Même des fois quand on arrivait, on faisait des exercices, on les répétait beaucoup, on en avait marre, le soir on avait mal aux jambes, on était presque énervé contre Pierre. Après on arrivait le dimanche et on gagnait de 40 points contre des grands gars, donc ça en valait la peine !

Tom Dary-Sagnes –

Il était tellement humble, il passait son temps à dire « c’est pas moi, c’est grâce à eux ». Alors que sans lui, je sais pas où on serait mais loin de tout ça ! Si on prend les 10 joueurs qu’on avait, je ne sais même pas si le centre de formation nous aurait voulu. (rire) Mais Pierre accorde tellement d’importance à ce qu’il y a en dehors du basket. Il préférait un joueur « intelligent », qui réfléchit plutôt qu’un joueur athlétique. 

Arthur Simon –

Jean-Luc Tissot était pareil à ce niveau là, ils étaient toujours tous les deux. Je pense qu’il le canalisait pendant les entrainements aussi et les recrutements, Pierrot il était toujours trop à fond, tout le temps ! Il n’y avait pas d’entrainement où on pouvait se dire qu’on allait y aller tranquille. 

Tom Dary-Sagnes –

Je me souviens, les mercredis à la cantine c’était toujours « frites » au menu, et nous on avait entrainement direct après et on courrait pendant une heure, le mercredi c’était course, on en pouvait plus, on transpirait la graisse des frites ! (rire) 

©Christelle Gouttefarde

Et un Pierrot qui s’énerve, ça arrivait parfois ?

Benjamin Curis –

Quand Pierre s’énervait, il gueulait fort et ensuite c’était ton meilleur ami après que sa colère soit passée.

Arthur Simon –

Il s’adressait toujours à tout le monde aussi quand il faisait une réflexion, il ne pointait jamais du doigt quelqu’un. Bon tu savais que c’était toi qui avait fait une connerie mais il ne le disait pas (rire).

Maxim Ilvovskiy –

Un jour il s’était vraiment énervé à un entrainement. Et le lendemain matin, dans le mini-bus il a distribué à chacun d’entre nous une lettre tout écrite à la main, où il s’excusait. 

Corentin Falcoz –

Je me rappelle ce soir là, il avait arrêté l’entrainement et le lendemain on avait reçu une lettre de sa part, « les gars je m’excuse, vous me comprenez c’est la passion qui prend le dessus ». Il nous envoyait des longs messages pour s’excuser, alors qu’il aurait pu ne pas s’excuser, des fois on les méritait ses engueulades !  

Tom Dary-Sagnes –

Il s’en voulait trop, ça l’avait trop travaillé. Pierre c’était tout le temps ça, il nous engueulait et après il s’excusait direct !

Arthur Simon –

Il répétait « moi je suis un colérique, mais ça ne dure pas, je reviens vite après, j’ai déjà oublié »

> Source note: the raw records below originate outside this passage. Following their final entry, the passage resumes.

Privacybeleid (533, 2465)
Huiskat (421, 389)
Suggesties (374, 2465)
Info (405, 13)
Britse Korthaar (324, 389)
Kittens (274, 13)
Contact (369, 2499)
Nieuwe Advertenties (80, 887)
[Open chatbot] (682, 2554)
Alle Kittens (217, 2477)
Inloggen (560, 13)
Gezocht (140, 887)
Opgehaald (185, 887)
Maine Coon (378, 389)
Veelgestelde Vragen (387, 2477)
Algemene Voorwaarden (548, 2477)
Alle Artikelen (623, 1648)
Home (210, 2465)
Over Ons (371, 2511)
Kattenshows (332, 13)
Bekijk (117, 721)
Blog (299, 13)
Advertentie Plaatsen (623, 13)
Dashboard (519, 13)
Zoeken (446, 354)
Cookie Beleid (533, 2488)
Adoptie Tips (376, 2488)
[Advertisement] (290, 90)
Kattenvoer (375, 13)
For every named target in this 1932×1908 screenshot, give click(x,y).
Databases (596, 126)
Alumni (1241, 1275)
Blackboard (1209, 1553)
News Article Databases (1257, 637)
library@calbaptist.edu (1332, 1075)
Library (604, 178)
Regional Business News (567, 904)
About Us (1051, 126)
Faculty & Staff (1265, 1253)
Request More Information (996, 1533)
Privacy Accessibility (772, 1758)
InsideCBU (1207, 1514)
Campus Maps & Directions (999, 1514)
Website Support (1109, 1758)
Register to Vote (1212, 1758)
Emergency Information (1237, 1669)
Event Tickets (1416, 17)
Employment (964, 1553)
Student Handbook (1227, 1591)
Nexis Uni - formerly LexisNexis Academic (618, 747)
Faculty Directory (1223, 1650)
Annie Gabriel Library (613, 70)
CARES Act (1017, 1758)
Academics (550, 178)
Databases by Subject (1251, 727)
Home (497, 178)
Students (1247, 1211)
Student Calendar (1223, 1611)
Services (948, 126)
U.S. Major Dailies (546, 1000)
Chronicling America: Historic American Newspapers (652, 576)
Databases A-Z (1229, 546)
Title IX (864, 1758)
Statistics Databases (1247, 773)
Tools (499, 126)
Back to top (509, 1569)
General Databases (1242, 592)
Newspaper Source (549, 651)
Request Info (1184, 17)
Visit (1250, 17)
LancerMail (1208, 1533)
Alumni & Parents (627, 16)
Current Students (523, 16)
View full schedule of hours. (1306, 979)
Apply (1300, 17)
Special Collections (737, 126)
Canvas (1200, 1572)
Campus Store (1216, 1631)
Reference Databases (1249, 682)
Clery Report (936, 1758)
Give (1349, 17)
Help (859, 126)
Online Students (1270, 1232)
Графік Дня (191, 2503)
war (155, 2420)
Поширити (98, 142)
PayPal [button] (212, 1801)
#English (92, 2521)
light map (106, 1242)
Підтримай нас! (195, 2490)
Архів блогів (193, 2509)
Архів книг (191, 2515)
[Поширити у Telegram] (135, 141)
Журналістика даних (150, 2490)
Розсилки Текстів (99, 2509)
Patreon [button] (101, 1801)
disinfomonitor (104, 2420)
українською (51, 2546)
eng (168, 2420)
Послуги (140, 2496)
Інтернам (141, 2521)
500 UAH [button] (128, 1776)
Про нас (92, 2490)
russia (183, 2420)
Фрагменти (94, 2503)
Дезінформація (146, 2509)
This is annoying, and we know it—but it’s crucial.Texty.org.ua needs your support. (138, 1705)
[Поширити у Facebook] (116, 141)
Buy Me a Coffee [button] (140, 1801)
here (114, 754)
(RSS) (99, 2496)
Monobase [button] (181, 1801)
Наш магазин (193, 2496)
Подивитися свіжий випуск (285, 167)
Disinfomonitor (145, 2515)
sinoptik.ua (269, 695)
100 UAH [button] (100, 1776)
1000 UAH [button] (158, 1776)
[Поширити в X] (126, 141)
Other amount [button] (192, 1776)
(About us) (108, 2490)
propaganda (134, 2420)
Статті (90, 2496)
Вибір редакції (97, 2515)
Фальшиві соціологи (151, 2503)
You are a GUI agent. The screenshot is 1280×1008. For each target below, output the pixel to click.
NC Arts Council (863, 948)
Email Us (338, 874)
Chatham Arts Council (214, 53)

"C’est un grand homme et un exemple pour moi."

Pierre aura marqué toute votre génération avec des enseignements inoubliables.

Corentin Falcoz –

Il nous a marqué humainement déjà, toujours avoir le sourire, toujours être content d’être sur le terrain.

Hugo Benitez –

Un mec qui adore le basket et à chaque fois que je me souviens de lui, je me souviendrai toujours de la manière dont il criait, il donnait son énergie, des fois on avait l’impression qu’il avait plus envie que nous de jouer au basket.

Benjamin Curis – 

On a joué un basket tellement atypique avec lui et on est trop fier de ça et puis il nous a quand même fait gagner deux titres, c’est grâce a lui aussi. Mais humainement, même en dehors du terrain, il nous pousse à être meilleur chaque jour, à être de meilleures personnes. Il disait toujours « on gagne mais pas en marchant sur les autres, juste en jouant notre basket » et il ne fallait pas nuire aux autres, le fait de jouer ensemble, c’est la chose qu’il essayait de véhiculer le plus.

C’est un grand homme et un exemple pour moi dans la manière d’être avec les autres et les valeurs qu’il a pu nous transmettre.

Corentin Falcoz – 

C’est une légende à tous les niveaux, il n’y a pas d’autres mots.
Il ne parlait jamais de ce qu’il avait fait auparavant. Il nous disait juste qu’il mettait tous ses 3 points (rire). Il était trop humble pour parler de lui.

Tom Dary-Sagnes – 

Puis l’empathie, il se mettait toujours à la place de l’autre. Alors qu’aucun coach ne fait ça. Quand on était fatigué, il comprenait ce qu’on vivait alors que n’importe quel coach se dirait « t’es en centre de formation, t’es là pour ça »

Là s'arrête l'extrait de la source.